The Electric Breast Pumps are single-user, powered breast pumps intended to express and collect milk from the breasts of lactating women.

The subject devices are intended to be used by lactating women to express and collect milk from their breasts. The devices are intended for a single user in the home environment or hospital setting. When properly connected, the pumping kit transfers the vacuum generated by the powered pump to the breast, enabling expression and collection of milk. A diaphragm in the backflow protection assembly physically isolates pump and tubing from the space where milk is expressed and collected, protecting the breast milk from contamination.

The Electric Breast Pumps contain 4 models, YY-A203, YY-A204 and YY-TC201. The YY-A46 model operates in single pumping mode only; models YY-A203, YY-A204 and YY-TC201 can be operated in single or double pumping modes. Models YY-A203 and YY-A204 have an LED panel and model YY-TC201 has an LCD panel to display working mode, cycle, timer, battery level, and Bluetooth symbol to user. While YY-A46 has an LED indicator to indicate the working status of the device, models YY-A46, YY-A203, and YY-A204 can be wirelessly operated via Bluetooth connection to a smart device. Users can select the working mode, adjust the suction level and cycle speed, and start or pause the device from a smart device. Model YY-TC201 can only be operated on the pump unit itself. All models have massage and expression mode and have a maximum working time of 30 minutes.

The provided document is an FDA 510(k) clearance letter for Electric Breast Pumps. It details the device description, indications for use, comparison to a predicate device, and a summary of non-clinical performance testing.

However, the document does not contain information related to acceptance criteria or a study proving that the device meets those criteria, specifically concerning AI device performance. The sections discussed are typical for a breast pump's safety and performance (electrical safety, EMC, software validation, biocompatibility, vacuum/cycle performance, backflow protection, use life, battery performance) rather than AI-related metrics like accuracy, sensitivity, or specificity.

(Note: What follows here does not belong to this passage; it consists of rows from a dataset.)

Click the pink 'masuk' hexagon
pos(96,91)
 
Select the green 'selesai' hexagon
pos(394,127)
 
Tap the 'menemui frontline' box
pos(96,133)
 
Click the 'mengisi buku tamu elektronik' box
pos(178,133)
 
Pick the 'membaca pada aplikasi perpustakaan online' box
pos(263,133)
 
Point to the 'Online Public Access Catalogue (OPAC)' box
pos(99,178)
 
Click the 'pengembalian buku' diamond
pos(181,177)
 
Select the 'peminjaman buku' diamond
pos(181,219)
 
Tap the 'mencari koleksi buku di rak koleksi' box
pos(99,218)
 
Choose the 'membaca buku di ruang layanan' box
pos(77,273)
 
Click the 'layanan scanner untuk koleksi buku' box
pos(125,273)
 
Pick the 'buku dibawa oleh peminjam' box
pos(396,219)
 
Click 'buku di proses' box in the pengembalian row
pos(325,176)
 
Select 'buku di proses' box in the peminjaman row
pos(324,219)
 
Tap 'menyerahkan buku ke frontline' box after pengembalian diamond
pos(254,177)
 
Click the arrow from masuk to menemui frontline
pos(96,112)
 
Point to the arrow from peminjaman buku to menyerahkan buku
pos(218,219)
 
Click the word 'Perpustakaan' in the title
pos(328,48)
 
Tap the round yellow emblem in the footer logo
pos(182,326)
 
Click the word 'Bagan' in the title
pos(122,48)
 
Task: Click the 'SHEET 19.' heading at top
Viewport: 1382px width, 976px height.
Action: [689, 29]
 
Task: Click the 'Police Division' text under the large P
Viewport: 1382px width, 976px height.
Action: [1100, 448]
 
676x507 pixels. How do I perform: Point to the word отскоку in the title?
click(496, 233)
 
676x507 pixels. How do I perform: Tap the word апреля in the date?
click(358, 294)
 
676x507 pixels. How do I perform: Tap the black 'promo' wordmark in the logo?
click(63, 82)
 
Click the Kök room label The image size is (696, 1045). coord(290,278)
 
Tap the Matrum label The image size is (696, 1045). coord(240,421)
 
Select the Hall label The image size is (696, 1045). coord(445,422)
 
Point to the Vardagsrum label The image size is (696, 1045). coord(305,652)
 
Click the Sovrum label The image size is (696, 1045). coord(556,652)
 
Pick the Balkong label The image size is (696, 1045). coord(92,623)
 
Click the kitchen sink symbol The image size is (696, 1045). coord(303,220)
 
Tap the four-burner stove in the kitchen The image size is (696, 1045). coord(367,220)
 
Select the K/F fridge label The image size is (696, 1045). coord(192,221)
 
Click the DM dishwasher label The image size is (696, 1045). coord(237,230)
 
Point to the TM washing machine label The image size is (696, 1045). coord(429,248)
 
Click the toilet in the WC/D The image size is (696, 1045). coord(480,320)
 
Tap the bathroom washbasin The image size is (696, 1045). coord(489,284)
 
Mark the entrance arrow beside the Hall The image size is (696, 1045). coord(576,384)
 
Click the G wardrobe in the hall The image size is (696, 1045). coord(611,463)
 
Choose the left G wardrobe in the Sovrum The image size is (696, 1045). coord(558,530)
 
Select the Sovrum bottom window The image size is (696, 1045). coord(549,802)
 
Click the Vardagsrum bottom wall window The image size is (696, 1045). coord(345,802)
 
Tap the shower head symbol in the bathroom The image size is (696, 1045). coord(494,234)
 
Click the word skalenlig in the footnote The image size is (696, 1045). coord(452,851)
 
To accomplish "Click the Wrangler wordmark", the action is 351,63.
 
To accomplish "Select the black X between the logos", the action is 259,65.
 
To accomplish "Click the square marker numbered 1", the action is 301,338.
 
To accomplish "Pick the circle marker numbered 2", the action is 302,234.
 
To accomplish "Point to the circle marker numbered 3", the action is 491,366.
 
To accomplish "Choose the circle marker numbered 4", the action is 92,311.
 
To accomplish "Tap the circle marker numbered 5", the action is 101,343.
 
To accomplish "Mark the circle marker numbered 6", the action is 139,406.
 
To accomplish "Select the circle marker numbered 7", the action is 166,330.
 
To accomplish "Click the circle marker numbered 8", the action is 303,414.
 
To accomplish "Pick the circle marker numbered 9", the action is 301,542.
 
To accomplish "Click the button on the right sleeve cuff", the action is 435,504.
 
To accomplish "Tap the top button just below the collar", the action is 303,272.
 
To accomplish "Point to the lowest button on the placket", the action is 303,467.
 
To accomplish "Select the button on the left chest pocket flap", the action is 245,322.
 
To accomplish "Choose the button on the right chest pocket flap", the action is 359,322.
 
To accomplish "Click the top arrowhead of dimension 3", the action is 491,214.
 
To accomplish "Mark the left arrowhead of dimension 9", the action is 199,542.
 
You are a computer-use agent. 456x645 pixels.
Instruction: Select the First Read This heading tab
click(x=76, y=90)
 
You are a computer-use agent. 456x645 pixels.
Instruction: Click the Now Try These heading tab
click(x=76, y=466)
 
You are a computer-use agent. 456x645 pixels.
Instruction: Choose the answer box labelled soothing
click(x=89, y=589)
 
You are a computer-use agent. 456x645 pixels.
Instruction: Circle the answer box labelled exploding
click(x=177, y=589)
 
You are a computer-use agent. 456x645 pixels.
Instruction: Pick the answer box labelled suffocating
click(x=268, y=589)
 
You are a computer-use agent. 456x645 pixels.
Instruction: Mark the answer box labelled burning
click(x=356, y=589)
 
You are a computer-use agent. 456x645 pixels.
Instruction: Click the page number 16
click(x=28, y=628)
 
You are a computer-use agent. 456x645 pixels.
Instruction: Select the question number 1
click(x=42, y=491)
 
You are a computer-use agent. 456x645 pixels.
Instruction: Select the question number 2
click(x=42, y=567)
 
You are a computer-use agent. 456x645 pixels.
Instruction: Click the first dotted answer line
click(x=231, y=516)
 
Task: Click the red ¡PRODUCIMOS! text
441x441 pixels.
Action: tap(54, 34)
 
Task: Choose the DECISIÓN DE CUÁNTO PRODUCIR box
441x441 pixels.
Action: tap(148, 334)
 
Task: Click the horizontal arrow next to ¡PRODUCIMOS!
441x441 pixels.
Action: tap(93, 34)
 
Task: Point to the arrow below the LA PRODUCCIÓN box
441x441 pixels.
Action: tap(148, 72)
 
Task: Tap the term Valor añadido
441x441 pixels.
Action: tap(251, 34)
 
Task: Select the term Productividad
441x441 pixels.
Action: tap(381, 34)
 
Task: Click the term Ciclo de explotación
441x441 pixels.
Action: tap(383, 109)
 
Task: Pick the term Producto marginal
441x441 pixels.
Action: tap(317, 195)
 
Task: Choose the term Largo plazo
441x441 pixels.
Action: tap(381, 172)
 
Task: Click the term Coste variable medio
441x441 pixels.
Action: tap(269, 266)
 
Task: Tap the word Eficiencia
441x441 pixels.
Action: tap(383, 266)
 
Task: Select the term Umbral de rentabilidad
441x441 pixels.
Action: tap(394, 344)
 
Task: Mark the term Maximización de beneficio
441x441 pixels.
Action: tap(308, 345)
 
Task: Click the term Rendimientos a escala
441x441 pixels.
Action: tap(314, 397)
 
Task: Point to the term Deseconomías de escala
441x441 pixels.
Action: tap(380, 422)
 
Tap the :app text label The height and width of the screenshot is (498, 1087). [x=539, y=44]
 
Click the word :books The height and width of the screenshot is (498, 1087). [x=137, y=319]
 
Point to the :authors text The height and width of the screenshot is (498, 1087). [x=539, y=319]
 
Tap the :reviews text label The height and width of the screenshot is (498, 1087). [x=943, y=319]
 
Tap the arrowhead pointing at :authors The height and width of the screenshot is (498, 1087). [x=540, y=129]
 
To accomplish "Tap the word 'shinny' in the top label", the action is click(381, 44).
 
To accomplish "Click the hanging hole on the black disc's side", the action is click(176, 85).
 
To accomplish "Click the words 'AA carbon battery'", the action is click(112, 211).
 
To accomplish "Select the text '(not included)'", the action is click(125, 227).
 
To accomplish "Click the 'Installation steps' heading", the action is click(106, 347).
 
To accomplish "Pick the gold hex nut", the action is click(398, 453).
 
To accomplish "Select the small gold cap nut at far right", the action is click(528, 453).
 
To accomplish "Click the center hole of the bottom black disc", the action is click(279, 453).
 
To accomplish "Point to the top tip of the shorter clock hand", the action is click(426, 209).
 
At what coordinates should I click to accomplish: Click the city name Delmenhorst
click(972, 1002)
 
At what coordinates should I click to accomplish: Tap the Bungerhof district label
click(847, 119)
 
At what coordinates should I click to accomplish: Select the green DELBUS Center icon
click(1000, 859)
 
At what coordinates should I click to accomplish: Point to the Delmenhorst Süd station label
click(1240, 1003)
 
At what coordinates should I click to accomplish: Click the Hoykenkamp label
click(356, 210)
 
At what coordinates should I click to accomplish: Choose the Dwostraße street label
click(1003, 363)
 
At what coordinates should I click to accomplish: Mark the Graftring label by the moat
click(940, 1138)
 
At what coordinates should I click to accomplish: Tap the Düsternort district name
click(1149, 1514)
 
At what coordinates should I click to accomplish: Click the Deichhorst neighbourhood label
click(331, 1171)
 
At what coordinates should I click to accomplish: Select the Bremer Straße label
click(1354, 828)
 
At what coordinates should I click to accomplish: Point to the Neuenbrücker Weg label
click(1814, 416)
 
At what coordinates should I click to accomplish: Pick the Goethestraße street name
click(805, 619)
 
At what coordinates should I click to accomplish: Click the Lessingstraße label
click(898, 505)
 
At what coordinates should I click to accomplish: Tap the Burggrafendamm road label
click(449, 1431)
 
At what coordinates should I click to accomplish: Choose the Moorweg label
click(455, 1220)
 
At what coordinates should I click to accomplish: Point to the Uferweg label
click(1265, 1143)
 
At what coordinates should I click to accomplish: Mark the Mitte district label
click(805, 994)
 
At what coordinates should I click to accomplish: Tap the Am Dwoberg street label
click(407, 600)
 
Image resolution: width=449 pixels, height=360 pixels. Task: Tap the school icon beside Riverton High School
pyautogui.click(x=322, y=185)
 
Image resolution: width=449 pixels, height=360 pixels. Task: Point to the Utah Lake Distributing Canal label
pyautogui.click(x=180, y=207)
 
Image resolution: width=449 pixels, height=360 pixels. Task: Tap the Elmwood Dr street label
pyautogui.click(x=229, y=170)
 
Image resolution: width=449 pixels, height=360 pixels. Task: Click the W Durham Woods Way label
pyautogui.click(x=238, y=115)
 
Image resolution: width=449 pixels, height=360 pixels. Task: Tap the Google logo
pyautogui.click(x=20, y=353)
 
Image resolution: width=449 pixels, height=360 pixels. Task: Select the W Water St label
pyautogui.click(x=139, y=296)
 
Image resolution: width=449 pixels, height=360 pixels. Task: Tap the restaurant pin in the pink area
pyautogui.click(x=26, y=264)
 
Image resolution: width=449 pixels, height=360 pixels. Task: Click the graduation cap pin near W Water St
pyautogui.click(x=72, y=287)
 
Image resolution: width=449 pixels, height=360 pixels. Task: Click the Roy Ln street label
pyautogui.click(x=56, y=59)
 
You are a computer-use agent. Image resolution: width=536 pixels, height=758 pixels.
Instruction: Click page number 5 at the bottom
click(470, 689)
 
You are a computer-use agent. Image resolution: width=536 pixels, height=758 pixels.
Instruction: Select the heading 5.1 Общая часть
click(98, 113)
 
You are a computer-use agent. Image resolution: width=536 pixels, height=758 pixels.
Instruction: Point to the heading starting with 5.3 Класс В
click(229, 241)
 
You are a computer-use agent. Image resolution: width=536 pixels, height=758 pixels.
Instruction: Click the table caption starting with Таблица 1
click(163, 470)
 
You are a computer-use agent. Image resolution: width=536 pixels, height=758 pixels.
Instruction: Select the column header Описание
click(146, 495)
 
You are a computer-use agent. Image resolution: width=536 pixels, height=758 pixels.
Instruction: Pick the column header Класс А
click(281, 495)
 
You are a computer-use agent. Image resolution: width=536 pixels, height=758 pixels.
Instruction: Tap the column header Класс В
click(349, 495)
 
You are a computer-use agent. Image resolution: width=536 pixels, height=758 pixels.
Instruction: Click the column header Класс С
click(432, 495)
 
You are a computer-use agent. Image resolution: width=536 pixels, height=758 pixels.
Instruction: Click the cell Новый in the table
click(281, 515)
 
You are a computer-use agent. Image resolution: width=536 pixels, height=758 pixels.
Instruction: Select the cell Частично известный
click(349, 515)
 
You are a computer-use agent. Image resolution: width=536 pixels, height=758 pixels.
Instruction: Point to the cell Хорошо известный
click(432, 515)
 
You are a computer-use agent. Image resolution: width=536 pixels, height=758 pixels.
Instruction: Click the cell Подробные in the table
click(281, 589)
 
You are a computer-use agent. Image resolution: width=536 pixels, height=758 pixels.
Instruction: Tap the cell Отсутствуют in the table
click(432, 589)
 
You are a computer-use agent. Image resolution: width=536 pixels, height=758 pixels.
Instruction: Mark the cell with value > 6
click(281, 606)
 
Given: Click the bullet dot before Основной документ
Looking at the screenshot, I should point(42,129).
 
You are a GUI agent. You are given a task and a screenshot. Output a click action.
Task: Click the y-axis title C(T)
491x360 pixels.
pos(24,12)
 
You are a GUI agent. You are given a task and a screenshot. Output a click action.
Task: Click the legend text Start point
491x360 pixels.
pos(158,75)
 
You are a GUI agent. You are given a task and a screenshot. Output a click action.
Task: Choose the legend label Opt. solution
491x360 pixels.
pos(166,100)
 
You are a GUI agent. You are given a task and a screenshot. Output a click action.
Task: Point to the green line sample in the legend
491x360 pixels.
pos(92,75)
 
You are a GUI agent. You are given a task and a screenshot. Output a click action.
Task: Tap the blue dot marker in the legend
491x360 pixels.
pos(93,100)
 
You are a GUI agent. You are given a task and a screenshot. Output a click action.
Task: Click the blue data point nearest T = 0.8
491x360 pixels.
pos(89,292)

Therefore, I cannot answer the requested questions using the provided text as it does not describe an AI medical device or its performance criteria and study. The prompt asks for information pertaining to AI model validation, such as:

1. A table of acceptance criteria and reported device performance: Not present in the document for AI performance.
2. Sample size and data provenance for test set: Not present for AI device testing.
3. Number of experts and qualifications for ground truth: Not present.
4. Adjudication method: Not present.
5. MRMC comparative effectiveness study and effect size: Not present.
6. Standalone AI performance: Not present.
7. Type of ground truth used: Not present for AI evaluation.
8. Sample size for training set (AI): Not present.
9. How ground truth for training set was established (AI): Not present.

The document focuses on the hardware and basic functional performance of an electric breast pump, not an AI component.